一方、課題もある。実は20〜21年度のCS科の授業時数は年間10時間だったが、3年目となる22年度は20時間に拡大した。時間が倍増したことで自由度を持って系統性をデザインできるようになったが、同時に授業づくりには難しさも感じているという。
「子どもの文脈に沿うことを大切にして体験を重視してきましたが、この3年間を通じてとくに低学年は見たり触ったりといった活動を土台にすることが大切だということがわかりました。
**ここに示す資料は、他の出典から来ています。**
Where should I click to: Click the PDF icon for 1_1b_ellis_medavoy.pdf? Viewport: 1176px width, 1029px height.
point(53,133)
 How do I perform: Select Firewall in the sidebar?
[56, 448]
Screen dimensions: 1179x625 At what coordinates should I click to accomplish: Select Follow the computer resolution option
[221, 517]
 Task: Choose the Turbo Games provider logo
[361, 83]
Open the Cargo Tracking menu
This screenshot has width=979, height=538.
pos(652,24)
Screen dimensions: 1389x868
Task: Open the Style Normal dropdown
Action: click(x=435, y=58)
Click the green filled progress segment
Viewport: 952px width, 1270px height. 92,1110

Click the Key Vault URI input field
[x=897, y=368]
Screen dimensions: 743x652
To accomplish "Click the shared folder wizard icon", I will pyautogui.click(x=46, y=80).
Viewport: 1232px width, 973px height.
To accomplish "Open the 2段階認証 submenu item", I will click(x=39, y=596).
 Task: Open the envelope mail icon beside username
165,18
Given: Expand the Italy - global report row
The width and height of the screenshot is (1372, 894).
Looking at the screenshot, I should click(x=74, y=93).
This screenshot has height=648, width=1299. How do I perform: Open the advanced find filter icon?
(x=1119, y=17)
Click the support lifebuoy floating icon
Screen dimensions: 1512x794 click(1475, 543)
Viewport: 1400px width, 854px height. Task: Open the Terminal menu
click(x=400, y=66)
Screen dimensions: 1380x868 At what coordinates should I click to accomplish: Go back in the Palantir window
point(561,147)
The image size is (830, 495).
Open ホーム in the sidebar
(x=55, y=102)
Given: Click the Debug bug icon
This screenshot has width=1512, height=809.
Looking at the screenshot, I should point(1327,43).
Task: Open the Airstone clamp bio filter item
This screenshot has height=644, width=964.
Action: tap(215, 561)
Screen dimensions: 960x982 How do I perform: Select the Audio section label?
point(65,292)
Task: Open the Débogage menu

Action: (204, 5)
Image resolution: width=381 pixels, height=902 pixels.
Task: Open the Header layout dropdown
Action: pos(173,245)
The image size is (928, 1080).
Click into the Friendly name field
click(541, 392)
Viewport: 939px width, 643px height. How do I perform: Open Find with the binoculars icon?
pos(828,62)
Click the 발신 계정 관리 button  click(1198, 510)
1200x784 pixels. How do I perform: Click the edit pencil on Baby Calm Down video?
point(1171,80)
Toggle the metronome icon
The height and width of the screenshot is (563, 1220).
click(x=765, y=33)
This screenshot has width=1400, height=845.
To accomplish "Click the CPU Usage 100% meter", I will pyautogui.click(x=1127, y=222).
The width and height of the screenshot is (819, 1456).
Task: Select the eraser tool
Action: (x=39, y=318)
そのため系統性を持たせるのが難しい部分もあり、探りながらやっています」と、新田氏は明かす。

また、22年度は人事異動によって担任の3分の1以上が入れ替わったこともあり、学校全体でCS科の価値観を共有することの難しさにも直面している。「研修内容を含め、今後は人事異動にも耐えうる取り組みが必要」と上杉氏は考えている。
同校の実証研究は、30年ごろに改訂が予定されている次期学習指導要領への教科としての導入も見据えた取り組みだ。小学校段階からCSを教科化する意義として、「早くからほかの教科にも転用できる確かな情報活用能力が身に付くので、取り返しのつかないトラブルを起こす事態にはなりにくいと考えられること」(上杉氏)、「SNSの問題点など、ほかの教科では扱いにくい重要な内容をタイムリーに提供できること」(新田氏)などを挙げる。
「この3年で、コンピューターの事象に『なぜ?』を持たせることが情報の科学的理解を促すことが見えてきました。そこから主体性が生まれれば問題解決や表現のツールになっていくし、デジタル社会を歩んでいく判断・思考につながることも実感しています。最終的に、子どもたちが『CSの目』で事象を捉えるからこそ積み上がっていくものをより明らかにできたらいいなと思っています」(上杉氏)
22年11月には実証研究の最終年次発表会を行う予定だ。とくにデジタル・シティズンシップの視点に基づくプログラミング教育やGIGA端末の授業活用などに悩む学校関係者にとっては、役立つ情報が得られるのではないだろうか。